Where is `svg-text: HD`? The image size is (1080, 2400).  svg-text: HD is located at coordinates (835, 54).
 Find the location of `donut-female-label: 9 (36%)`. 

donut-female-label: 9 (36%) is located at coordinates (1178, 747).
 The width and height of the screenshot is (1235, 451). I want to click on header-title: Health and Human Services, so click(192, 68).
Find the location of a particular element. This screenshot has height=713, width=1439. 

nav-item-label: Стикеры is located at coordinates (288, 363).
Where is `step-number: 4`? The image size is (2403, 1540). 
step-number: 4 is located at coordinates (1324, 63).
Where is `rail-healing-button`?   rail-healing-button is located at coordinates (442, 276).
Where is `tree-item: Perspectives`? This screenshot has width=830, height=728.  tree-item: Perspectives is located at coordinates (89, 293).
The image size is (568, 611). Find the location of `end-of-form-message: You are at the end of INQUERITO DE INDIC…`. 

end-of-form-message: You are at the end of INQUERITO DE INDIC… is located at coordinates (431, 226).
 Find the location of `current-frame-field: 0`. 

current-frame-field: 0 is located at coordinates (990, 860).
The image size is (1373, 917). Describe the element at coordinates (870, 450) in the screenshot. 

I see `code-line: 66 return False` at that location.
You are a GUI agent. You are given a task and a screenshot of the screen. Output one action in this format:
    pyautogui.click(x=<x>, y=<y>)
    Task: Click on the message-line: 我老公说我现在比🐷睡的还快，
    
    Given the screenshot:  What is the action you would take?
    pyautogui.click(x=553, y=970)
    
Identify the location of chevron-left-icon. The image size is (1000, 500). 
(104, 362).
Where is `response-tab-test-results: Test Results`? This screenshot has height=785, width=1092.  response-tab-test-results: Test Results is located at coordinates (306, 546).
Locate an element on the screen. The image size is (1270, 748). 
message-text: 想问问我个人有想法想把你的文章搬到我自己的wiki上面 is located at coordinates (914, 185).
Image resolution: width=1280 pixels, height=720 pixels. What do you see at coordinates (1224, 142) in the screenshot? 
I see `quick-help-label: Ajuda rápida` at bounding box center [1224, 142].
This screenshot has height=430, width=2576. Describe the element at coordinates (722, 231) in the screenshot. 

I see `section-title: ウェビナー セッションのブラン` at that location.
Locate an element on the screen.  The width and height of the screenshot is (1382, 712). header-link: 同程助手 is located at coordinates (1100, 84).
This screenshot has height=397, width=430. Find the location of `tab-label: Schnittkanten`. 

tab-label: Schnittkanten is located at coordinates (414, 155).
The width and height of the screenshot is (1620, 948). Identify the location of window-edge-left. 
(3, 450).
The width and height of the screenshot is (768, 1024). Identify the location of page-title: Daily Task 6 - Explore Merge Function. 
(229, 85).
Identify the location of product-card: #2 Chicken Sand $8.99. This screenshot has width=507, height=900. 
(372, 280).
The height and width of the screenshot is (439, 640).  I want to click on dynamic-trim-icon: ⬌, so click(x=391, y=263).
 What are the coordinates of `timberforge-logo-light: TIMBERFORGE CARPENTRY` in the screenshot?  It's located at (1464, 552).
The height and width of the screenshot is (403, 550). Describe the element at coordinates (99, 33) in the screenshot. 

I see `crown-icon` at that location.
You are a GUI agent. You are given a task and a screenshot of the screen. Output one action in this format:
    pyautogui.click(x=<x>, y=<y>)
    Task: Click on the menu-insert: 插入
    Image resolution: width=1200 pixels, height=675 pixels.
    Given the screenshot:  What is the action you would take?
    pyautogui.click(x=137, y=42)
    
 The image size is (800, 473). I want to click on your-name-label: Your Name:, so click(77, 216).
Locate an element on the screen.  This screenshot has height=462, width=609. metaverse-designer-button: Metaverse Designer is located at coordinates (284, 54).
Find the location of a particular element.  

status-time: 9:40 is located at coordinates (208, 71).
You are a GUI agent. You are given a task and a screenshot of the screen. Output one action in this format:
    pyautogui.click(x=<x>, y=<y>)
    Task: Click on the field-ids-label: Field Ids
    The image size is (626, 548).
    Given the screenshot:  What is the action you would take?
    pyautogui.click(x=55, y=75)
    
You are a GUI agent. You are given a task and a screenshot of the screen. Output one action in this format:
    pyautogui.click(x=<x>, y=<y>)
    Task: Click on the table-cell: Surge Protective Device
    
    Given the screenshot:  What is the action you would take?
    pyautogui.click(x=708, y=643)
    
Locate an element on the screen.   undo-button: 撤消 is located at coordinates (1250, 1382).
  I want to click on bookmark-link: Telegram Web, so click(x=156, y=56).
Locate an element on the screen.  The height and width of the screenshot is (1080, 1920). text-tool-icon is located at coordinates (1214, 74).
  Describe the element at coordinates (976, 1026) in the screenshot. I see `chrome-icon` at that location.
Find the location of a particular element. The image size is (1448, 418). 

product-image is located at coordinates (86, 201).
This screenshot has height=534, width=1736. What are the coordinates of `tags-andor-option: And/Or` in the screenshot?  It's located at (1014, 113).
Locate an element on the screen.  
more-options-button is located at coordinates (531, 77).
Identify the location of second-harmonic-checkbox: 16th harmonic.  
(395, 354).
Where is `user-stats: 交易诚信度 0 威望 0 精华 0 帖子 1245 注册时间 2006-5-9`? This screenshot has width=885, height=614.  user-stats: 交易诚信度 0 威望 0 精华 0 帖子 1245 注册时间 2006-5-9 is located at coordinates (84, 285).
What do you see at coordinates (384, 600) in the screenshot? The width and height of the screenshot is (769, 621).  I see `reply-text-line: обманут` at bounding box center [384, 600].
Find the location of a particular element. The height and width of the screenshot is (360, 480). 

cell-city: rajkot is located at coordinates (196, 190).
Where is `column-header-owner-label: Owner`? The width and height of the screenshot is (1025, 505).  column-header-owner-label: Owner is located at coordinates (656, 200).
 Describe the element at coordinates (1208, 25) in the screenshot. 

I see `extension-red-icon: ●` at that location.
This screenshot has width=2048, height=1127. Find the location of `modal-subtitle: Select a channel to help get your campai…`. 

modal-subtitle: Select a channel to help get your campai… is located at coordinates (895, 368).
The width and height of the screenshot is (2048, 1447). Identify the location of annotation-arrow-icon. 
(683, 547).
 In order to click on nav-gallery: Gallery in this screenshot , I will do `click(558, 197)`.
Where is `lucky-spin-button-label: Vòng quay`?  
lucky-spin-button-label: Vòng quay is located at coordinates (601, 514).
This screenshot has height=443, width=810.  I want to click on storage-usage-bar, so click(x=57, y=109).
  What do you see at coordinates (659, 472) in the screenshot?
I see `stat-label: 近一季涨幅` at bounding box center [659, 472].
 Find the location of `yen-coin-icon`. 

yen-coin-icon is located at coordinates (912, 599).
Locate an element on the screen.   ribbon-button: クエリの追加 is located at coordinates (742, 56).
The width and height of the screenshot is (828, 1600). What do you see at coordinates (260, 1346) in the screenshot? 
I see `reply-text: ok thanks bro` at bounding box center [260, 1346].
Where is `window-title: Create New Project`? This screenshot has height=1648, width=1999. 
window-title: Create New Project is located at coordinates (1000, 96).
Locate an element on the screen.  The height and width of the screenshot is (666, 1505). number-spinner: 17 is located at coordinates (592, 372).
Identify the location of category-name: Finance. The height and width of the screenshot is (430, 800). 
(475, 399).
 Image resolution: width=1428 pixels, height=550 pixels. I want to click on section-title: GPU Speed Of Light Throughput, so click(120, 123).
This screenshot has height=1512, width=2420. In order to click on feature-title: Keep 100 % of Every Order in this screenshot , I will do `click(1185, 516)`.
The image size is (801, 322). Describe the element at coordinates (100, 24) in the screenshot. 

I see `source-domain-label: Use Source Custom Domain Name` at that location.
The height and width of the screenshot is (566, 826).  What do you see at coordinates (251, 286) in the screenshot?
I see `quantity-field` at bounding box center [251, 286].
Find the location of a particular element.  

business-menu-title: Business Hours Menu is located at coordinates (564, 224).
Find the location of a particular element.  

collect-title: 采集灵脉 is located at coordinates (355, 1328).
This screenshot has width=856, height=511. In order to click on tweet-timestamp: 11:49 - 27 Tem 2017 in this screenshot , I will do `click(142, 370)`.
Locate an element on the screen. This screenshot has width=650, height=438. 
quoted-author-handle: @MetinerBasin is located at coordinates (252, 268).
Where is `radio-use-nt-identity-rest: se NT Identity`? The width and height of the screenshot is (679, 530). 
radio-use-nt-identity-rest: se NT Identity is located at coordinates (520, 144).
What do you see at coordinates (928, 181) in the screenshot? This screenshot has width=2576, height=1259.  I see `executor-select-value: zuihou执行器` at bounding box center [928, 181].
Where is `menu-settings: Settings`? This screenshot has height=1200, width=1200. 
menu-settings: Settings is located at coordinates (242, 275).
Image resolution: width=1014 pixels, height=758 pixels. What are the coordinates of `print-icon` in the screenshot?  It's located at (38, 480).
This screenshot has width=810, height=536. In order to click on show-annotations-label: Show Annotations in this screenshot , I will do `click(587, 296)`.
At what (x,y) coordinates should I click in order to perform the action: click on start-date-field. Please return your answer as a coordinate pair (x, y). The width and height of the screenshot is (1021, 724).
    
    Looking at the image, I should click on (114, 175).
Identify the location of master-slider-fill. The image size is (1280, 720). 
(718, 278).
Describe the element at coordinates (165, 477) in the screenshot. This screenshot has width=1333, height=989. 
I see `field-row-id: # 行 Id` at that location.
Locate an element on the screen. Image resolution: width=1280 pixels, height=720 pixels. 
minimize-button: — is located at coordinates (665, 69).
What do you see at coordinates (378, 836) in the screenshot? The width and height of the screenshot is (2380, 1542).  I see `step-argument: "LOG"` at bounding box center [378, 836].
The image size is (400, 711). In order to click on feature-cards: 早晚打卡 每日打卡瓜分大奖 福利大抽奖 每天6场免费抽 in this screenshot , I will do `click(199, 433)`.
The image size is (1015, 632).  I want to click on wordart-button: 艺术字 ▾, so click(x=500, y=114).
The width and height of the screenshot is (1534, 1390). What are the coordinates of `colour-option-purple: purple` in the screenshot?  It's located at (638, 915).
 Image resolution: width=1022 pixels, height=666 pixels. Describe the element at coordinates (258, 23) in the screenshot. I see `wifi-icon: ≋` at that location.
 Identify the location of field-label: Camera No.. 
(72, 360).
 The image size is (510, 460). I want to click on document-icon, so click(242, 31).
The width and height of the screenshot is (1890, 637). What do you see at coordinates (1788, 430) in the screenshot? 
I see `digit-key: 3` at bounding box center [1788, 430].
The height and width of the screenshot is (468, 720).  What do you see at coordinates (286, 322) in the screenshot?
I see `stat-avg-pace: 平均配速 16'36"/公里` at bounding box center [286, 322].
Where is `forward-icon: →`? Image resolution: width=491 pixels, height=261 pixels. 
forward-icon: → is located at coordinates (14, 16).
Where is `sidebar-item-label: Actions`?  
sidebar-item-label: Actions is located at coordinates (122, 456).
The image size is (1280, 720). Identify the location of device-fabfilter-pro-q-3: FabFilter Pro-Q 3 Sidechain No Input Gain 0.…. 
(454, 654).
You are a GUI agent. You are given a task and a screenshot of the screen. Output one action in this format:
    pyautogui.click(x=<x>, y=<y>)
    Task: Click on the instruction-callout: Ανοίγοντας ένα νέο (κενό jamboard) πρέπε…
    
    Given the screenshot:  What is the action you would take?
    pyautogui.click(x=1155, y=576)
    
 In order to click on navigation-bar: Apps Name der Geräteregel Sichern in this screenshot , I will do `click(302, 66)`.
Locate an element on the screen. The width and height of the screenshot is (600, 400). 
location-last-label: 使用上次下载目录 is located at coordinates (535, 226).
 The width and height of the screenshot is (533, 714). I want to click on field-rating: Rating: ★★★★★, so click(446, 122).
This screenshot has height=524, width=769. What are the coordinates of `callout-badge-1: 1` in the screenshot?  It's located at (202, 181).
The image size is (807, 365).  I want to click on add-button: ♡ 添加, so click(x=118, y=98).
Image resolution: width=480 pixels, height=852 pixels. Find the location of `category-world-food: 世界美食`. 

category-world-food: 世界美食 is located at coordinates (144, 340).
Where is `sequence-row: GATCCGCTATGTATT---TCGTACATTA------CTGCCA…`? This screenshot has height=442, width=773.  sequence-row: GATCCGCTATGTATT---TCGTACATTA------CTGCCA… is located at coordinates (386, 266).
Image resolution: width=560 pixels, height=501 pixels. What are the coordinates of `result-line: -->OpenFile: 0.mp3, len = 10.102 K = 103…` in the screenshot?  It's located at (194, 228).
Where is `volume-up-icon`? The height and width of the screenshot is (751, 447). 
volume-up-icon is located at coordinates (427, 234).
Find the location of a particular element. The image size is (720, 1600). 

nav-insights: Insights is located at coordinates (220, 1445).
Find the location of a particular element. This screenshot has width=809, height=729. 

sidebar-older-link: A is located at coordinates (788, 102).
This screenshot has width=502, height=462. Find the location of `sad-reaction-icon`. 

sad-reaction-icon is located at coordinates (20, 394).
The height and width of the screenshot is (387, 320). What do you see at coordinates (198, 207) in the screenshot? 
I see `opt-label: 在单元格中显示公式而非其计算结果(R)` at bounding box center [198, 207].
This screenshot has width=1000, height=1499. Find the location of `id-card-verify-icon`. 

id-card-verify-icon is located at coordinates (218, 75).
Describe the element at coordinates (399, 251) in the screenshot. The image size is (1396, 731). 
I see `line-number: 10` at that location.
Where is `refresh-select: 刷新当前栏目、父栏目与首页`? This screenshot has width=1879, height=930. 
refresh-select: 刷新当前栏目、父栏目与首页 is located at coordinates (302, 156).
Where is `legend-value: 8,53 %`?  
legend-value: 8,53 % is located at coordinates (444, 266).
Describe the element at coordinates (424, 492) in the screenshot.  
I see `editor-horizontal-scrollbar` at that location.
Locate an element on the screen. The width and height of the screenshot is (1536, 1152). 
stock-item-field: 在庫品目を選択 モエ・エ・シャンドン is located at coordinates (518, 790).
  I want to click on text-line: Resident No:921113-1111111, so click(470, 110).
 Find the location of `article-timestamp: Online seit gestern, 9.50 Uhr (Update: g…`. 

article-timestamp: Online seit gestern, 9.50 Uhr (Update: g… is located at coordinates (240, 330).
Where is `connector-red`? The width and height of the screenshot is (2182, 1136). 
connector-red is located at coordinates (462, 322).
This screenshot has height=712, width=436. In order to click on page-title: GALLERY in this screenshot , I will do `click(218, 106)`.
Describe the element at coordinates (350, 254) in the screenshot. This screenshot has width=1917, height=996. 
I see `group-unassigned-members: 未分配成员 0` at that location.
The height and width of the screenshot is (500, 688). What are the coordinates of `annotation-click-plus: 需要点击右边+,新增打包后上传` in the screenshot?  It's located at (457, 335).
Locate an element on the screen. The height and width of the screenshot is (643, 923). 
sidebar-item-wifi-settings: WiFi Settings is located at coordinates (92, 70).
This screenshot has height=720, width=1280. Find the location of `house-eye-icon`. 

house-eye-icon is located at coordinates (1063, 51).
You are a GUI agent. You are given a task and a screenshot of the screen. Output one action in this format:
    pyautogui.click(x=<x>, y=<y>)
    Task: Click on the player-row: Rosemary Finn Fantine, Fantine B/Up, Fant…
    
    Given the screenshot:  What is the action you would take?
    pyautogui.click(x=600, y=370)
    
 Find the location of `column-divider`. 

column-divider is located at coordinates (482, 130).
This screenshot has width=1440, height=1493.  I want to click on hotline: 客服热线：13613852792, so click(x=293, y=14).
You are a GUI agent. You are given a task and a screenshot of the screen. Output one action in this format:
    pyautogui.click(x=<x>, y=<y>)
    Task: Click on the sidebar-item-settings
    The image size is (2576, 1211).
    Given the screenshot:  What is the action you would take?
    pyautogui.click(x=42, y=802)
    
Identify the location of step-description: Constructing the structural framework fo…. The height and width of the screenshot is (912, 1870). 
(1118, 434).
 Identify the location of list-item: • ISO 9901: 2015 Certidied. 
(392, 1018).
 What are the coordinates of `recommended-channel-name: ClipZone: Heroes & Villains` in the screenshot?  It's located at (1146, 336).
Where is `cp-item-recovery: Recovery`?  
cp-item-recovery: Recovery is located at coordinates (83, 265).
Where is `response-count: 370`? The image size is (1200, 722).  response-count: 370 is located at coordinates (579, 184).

☆ ☆ ☆ ☆ ☆

Task description
From the records above, reproduce verbatim the part that opens with the line containing "Describe the element at coordinates (165, 477)" and closes with the line containing "The image size is (400, 711).", including both of those lines.

Result for this task
Describe the element at coordinates (165, 477) in the screenshot. This screenshot has width=1333, height=989. 
I see `field-row-id: # 行 Id` at that location.
Locate an element on the screen. Image resolution: width=1280 pixels, height=720 pixels. 
minimize-button: — is located at coordinates (665, 69).
What do you see at coordinates (378, 836) in the screenshot? The width and height of the screenshot is (2380, 1542).  I see `step-argument: "LOG"` at bounding box center [378, 836].
The image size is (400, 711). In order to click on feature-cards: 早晚打卡 每日打卡瓜分大奖 福利大抽奖 每天6场免费抽 in this screenshot , I will do `click(199, 433)`.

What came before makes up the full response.